Linear interpolation is used on the values \(\mathrm {DAMP\_MTRL(icurv,itens)/(CURV\_MTRL(icurv)^{RN\_MTRL})}\) The first / last values are used for static effective tension or curvature amplitude below / above the range given.

12.1.4. Frequency scaling of material damping, two input lines

FREQ_SCAL(1) ... FREQ_SCAL(NFREQ_MTRL)

FREQ_SCAL(ifreq): real, default: 0: Frequency value nr. ifreq for the frequency scaling of the material damping \([\mathrm {Hz}]\)

SCALE(1) ... SCAL(NFREQ_MTRL)

SCALE(ifreq): real, default: 0: Scaling factor corresponding to frequency FREQ_SCAL(ifreq)

Frequency values must be given in increasing order.

Linear interpolation is used for intermediate frequency values. The first / last values are used for frequency values below / above the range given. If the scaling factor corresponding to the reference frequency FREQREF_MTRL is not 1.0, the resulting scaling will be the ratio between the scaling factor for the response frequency and the scaling factor for the reference frequency. Specifying the same scaling factor for all frequencies will thus result in no frequency scaling.

12.1.5. Temperature scaling of material damping, two input lines

TEMP_SCAL(1) ... TEMP_SCAL(NTEMP_MTRL)

TEMP_SCAL(itemp): real, default: 0: Temperature value nr. itemp for the temperature scaling of the material damping

SCALE(1) ... SCAL(NTEMP_MTRL)

SCALE(itemp): real, default: 0: Scaling factor corresponding to the temperatire TEMP_SCAL(itemp)

Temperature values must be given in increasing order.

Linear interpolation is used for intermediate temperature values.
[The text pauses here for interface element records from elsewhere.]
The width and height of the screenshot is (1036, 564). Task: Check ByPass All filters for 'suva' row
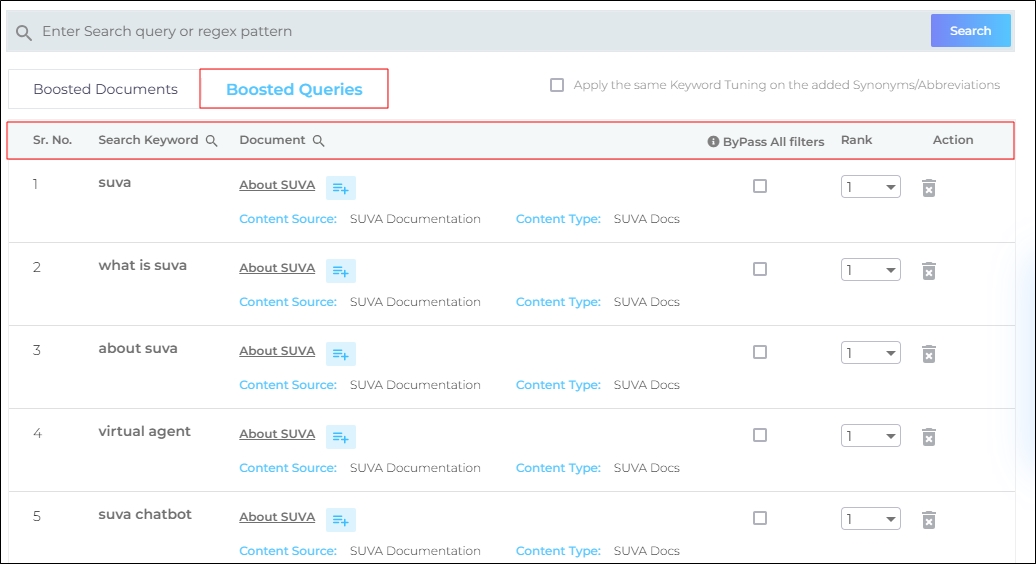[x=760, y=186]
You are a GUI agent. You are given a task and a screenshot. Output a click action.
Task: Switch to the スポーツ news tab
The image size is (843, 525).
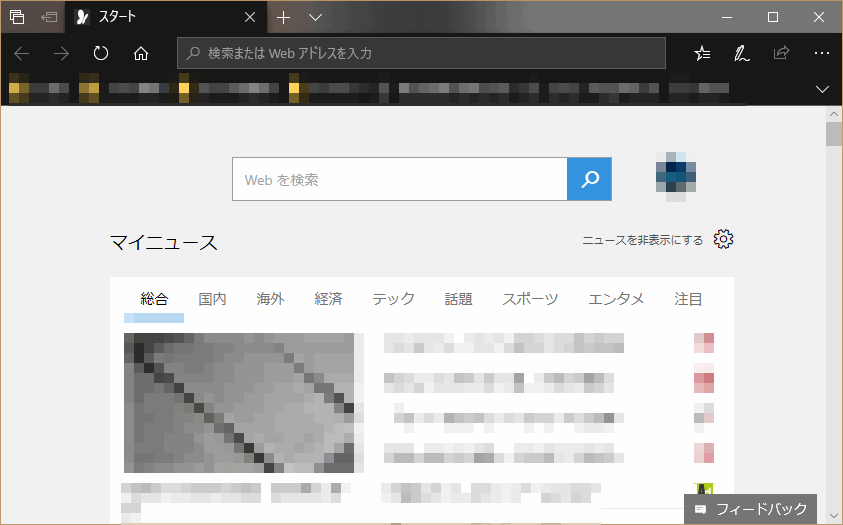click(x=530, y=299)
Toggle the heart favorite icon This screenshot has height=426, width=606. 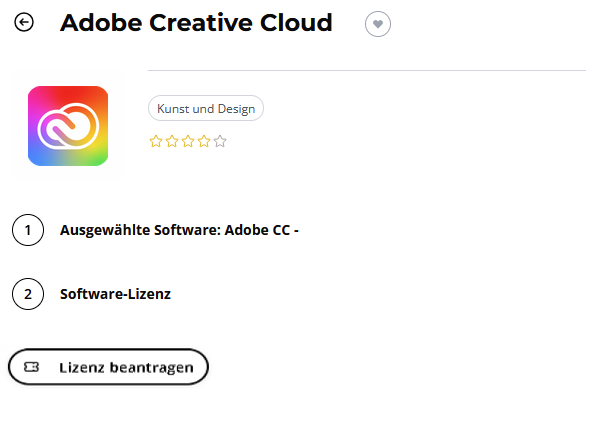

The first / last values are used for temperature values below / above the range given. If the scaling factor corresponding to the reference temperature TEMPREF_MTRL is not 1.0, the resulting scaling will be the ratio between the scaling factor for the current temperature and the scaling factor for the reference temperature. Specifying the same scaling factor for all temperatures will thus result in no temperature scaling.

12.2. Slip damping

The slip damping is found as the area enclosed by nonlinear moment-curvature cycles. The Ramberg-Osgood model is used to define the moment-curvature curves.

12.2.1. Slip damping control data, one input line

TEMPREF_SLIP NTENS_SLIP SCALE_SLIP

TEMPREF_SLIP: real, default: 0: reference temperature for slip damping, Not used in present version.
NTENS_SLIP: integer >= 0, default: 0: Number of static effective tension levels slip damping is given for
SCALE_SLIP: real, default: 1.0: Scaling factor for the resulting slip damping.

12.2.2. Ramberg-Osgood parameters, NTENS_SLIP input lines

TENS_SLIP  CY  MY  ETA  GAMMA  C_SLIP

TENS_SLIP: real, default: 0.0: Static effective tension \([\mathrm {F}]\)
CY: real, default: 0: Ramberg-Osgood Cy parameter \([\mathrm {1/L}]\)
MY: real, default: 0: Ramberg-Osgood My parameter \([\mathrm {FL}]\)
ETA: real, default: 0: Ramberg-Osgood eta parameter \([\mathrm {1}]\)
GAMMA: real, default: 0: Ramberg-Osgood gamma parameter \([\mathrm {1}]\)
C_SLIP: real, default: 0: Curvature for which slip first appears. No energy loss for curvatures below this level. \([\mathrm {1/L}]\)

For a given static tension T and curvature amplitude C, linear interpolation is used between the damping found for curvature C at effective tension values bracketing T. If T is below / above the range given, the damping for C at the first / last tension value is used.